**To do**
Find all lines with the word "agent" in the material, then copy them.

BEGIN

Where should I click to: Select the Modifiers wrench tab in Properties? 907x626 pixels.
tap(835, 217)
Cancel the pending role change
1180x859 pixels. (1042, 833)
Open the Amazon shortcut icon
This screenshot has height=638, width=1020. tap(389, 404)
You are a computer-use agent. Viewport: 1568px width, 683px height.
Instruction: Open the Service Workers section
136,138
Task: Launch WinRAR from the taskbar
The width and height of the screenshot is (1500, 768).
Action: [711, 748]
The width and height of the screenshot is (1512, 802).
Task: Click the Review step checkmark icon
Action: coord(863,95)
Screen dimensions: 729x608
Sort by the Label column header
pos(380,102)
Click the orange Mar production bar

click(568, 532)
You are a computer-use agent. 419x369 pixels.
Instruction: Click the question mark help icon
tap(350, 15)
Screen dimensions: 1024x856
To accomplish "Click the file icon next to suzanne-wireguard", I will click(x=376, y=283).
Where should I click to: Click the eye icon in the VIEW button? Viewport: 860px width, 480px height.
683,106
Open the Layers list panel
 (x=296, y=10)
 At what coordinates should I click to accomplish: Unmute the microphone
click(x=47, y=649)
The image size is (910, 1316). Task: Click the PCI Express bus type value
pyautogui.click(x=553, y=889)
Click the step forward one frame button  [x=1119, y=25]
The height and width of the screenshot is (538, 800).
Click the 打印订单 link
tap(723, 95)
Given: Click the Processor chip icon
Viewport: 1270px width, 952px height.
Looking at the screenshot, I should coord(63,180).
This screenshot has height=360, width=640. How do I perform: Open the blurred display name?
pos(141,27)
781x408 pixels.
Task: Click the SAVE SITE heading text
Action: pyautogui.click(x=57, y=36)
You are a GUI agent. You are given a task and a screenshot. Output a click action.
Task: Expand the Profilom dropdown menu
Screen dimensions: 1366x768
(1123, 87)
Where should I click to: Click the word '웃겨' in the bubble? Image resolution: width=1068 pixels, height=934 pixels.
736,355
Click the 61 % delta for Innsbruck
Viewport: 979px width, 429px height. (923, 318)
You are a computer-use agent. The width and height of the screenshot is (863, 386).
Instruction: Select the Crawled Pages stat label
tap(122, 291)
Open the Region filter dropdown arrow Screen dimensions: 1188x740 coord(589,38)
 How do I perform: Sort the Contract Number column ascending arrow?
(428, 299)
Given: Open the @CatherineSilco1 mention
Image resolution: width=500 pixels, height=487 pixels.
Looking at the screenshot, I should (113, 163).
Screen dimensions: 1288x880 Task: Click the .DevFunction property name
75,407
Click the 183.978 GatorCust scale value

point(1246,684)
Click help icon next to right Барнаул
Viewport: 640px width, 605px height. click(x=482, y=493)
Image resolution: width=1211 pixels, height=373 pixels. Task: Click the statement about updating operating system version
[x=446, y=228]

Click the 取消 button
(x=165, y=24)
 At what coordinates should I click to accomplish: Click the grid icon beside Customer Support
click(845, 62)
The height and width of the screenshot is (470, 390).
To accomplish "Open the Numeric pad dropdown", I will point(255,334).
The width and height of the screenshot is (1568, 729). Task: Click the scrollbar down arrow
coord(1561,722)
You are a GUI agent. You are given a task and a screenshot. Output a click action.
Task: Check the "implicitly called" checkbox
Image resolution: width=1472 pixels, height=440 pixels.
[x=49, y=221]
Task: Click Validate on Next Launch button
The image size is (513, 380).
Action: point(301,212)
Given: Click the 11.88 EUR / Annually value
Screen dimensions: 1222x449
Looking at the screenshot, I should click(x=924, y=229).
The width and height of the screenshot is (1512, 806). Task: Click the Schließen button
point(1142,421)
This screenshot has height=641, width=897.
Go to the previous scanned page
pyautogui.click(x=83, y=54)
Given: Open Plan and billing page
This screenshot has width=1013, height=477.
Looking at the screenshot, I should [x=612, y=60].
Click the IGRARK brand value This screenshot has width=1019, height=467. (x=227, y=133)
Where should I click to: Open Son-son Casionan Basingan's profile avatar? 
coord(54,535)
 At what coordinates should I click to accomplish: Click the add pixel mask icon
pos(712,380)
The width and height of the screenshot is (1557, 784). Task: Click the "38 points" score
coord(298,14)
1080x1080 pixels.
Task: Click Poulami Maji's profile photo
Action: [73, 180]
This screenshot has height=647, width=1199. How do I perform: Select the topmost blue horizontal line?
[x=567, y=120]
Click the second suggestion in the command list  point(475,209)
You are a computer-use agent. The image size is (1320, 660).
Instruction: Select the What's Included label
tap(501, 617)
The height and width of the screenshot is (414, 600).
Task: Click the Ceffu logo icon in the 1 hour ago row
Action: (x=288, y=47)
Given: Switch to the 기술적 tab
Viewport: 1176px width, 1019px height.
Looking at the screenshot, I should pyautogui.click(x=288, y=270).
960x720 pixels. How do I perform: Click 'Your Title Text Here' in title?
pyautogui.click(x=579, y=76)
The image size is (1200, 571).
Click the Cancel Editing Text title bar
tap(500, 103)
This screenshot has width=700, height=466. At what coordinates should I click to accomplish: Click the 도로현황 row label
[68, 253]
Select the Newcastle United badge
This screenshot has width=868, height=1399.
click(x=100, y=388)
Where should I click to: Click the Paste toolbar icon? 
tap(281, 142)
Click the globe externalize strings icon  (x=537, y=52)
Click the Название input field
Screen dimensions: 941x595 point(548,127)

END

**Result of this exercise**
You are a computer-use agent. Viewport: 1568px width, 683px height.
You are a computer-use agent. 419x369 pixels.
You are a GUI agent. You are given a task and a screenshot. Output a click action.
You are a computer-use agent. The width and height of the screenshot is (863, 386).
You are a GUI agent. You are given a task and a screenshot. Output a click action.
You are a computer-use agent. The image size is (1320, 660).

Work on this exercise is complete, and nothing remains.